Lo decía Santiago Muñoz Machado, en alusión a la Constitución, en una entrevista publicada ayer en este periódico: «Nunca en la historia de España la separación de poderes había estado tan firmemente asegurada ni los derechos tan bien garantizados». Hasta que llegaron los independentistas catalanes y usurparon el poder. Porque, al igual que aquel innombrable de característico bigotillo, accedieron al Gobierno por la vía legítima de las urnas. Pero una vez conseguido el poder, lo utilizaron para dominar las instituciones, someterlas al dictado de una idea excluyente y convertirlas en herramienta de opresión, sojuzgamiento e implacable persecución del discrepante, del diferente.

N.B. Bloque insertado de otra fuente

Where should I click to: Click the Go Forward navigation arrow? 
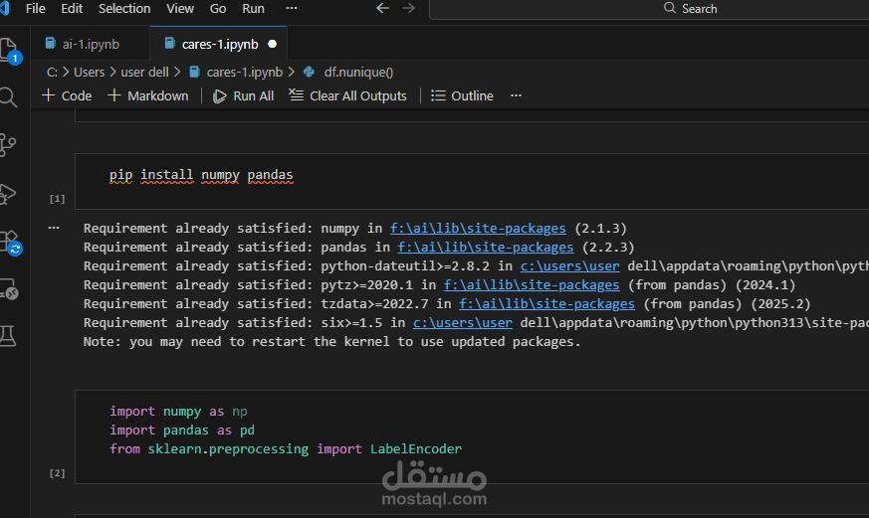coord(408,8)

Cuando se habla de democracia, se piensa en la separación de poderes como garante principal del equilibrio y control de las instituciones que gobiernan la sociedad, que es, a su vez, la mejor forma de asegurar la libertad de los ciudadanos. Pero se nos olvida a menudo otro requisito fundamental: el de la profesionalización, autonomía y sometimiento exclusivo a la legalidad de los servidores públicos, la única manera de evitar que el Gobierno los doblegue y fuerce a anteponer su interés particular al de toda la sociedad. Por eso no hay nada más peligroso que una policía política y por eso es el primer servicio que ocupan los totalitarios. Y tal es la pretensión de Torra al intentar purgar los Mossos. No por una supuesta brutalidad de la que hay múltiples antecedentes, sino por haber cargado contra los secesionistas, es decir los suyos. Porque, ¿alguien cree que la reacción habría sido la misma si los mossos hubieran cargado contra los otros?

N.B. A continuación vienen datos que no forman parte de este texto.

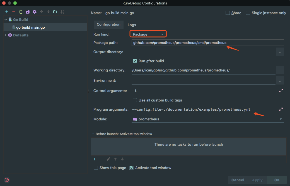The height and width of the screenshot is (186, 290).
Task: Select go build main.go in sidebar
Action: coord(31,27)
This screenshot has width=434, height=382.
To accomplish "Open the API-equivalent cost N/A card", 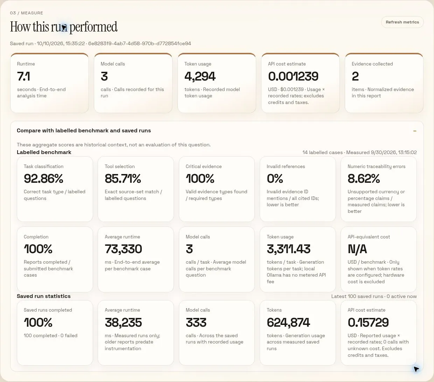I will [x=379, y=259].
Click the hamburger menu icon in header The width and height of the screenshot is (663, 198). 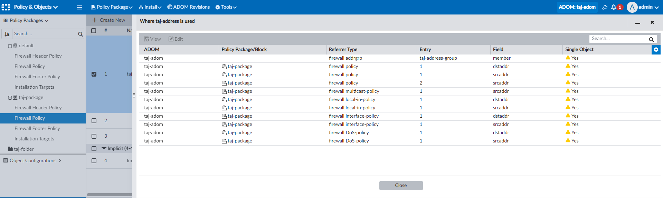(x=79, y=7)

Y este es el problema de Cataluña, este es el fantasma que vuelve a amenazar a España entera. La división entre los míos y los otros. Una fractura que parecía superada con el pacto constitucional, pero que se reabre peligrosamente 40 años después. Tratar de imponer una visión única de la realidad, diferenciar y separar entre buenos y malos, deslegitimar al rival, negarle el pan y la sal y convertirlo en enemigo, intentar asentar un estado de excepción permanente son la vía para inocular el virus del fascismo en la sociedad que solo se manifiesta en toda su virulencia cuando se accede al poder. Pero entonces ya es tarde. Por eso conviene prevenir fomentando el derecho a la diversidad, la tolerancia al discrepante, la proporción en el juicio, la preeminencia de la ley incluso para cambiarla, y el respeto, desde dentro y desde fuera, al uso legítimo de las instituciones. Solo así se garantiza la democracia.